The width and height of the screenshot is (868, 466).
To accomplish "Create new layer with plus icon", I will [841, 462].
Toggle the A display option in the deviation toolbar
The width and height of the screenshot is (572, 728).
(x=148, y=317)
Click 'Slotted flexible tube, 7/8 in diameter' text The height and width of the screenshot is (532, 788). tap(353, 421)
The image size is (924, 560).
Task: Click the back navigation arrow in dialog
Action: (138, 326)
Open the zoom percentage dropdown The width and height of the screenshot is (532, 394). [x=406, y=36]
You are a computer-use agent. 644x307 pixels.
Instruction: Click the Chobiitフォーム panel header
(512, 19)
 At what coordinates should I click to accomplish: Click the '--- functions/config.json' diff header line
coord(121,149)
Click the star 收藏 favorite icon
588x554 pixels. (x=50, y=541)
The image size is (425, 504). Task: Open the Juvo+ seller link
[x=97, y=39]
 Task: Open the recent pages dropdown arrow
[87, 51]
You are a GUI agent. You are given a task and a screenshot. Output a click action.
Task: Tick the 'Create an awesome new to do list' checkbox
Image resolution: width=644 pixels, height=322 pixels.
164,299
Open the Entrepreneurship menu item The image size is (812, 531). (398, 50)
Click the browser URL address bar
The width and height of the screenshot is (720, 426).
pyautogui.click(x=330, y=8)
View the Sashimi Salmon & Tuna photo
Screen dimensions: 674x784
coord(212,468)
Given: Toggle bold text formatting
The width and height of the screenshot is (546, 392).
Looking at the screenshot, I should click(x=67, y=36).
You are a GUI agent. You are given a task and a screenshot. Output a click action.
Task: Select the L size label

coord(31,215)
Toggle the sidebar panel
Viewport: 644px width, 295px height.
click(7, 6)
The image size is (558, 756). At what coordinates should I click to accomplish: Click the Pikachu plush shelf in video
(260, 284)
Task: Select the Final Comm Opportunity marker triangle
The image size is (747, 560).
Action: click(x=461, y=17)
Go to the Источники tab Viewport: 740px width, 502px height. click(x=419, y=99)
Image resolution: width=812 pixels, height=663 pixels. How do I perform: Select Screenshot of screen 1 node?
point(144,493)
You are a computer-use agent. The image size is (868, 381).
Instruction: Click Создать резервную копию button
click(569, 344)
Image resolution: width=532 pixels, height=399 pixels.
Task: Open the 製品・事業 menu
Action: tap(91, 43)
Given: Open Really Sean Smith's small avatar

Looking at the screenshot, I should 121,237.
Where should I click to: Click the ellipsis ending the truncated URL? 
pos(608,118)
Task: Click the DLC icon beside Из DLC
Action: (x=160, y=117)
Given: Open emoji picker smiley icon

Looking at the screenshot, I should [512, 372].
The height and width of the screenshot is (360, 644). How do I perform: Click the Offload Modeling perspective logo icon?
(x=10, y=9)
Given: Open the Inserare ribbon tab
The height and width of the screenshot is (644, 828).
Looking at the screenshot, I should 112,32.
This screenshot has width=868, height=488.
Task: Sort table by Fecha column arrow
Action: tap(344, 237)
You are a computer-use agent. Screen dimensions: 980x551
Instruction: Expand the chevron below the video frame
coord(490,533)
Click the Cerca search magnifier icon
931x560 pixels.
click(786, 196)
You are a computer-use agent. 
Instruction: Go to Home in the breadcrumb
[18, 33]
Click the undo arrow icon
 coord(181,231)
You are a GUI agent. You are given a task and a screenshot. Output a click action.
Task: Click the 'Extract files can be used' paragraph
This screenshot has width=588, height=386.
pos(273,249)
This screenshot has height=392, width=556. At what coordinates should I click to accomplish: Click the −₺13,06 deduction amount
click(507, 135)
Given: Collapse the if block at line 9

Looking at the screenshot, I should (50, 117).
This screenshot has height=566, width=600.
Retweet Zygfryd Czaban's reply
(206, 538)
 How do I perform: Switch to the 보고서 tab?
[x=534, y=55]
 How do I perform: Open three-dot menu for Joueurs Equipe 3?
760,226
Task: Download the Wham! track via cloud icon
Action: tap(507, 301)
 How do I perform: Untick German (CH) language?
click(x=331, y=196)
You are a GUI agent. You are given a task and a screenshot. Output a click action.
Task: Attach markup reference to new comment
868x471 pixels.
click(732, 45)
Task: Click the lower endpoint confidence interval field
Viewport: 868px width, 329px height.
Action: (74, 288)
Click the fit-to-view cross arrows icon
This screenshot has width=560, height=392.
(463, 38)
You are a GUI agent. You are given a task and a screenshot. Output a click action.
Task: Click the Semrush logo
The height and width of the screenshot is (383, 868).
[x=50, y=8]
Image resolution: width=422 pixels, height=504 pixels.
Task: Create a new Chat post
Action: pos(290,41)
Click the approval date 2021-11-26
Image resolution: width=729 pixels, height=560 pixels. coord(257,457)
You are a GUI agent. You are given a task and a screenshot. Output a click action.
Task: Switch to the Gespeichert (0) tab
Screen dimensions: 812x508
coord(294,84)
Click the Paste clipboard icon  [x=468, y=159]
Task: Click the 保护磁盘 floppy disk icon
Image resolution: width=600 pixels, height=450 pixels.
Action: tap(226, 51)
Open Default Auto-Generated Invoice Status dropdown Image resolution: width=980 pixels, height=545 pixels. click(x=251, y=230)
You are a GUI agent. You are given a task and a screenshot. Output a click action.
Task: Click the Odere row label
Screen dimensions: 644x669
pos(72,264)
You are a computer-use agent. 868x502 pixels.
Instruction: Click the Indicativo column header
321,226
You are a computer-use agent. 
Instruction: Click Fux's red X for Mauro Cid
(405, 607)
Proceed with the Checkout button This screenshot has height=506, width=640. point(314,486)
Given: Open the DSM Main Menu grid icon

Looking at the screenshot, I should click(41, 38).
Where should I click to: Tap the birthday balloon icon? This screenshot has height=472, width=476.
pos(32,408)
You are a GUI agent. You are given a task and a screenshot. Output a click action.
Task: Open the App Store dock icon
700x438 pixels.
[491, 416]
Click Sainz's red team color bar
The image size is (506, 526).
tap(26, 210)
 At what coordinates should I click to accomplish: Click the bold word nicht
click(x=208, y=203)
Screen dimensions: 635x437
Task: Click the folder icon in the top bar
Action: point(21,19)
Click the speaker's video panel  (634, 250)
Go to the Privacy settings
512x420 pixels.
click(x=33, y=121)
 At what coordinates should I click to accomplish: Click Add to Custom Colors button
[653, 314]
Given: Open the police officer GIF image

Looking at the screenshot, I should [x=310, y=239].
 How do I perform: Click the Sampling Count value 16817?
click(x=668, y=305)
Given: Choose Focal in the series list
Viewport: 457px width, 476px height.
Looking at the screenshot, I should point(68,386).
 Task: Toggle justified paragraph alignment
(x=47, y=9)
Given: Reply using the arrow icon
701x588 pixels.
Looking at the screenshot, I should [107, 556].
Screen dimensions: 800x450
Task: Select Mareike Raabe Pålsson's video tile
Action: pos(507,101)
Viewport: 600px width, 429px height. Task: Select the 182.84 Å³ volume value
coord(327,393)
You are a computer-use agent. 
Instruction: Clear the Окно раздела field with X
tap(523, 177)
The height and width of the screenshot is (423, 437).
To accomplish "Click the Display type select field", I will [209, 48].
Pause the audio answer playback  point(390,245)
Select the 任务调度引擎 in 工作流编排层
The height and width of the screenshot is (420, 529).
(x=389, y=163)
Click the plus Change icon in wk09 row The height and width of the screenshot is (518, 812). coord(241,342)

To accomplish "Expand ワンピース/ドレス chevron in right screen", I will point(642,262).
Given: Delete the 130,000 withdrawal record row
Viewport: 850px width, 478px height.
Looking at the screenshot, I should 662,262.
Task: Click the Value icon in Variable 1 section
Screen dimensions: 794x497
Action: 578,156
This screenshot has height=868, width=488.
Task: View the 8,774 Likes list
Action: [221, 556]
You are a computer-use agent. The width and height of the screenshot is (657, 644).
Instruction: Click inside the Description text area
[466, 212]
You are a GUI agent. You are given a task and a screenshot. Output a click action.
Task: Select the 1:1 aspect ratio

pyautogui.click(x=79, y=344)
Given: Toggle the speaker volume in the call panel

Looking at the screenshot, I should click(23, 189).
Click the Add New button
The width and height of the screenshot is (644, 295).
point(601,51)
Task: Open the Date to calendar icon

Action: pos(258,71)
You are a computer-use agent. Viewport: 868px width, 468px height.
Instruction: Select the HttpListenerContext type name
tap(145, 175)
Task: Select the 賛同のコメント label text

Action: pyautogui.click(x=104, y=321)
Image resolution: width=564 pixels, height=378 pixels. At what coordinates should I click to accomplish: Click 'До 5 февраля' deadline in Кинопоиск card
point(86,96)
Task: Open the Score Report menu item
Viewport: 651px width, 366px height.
_ _ _ _ _ _ _
**WHAT YOU WILL DO**
Please give back, exactly as it stands above, the stretch from the line with "The width and height of the screenshot is (720, 426)." through the line with "Given: Toggle bold text formatting", and no line outside it.

**ANSWER BOX**
The width and height of the screenshot is (720, 426).
pyautogui.click(x=330, y=8)
View the Sashimi Salmon & Tuna photo
Screen dimensions: 674x784
coord(212,468)
Given: Toggle bold text formatting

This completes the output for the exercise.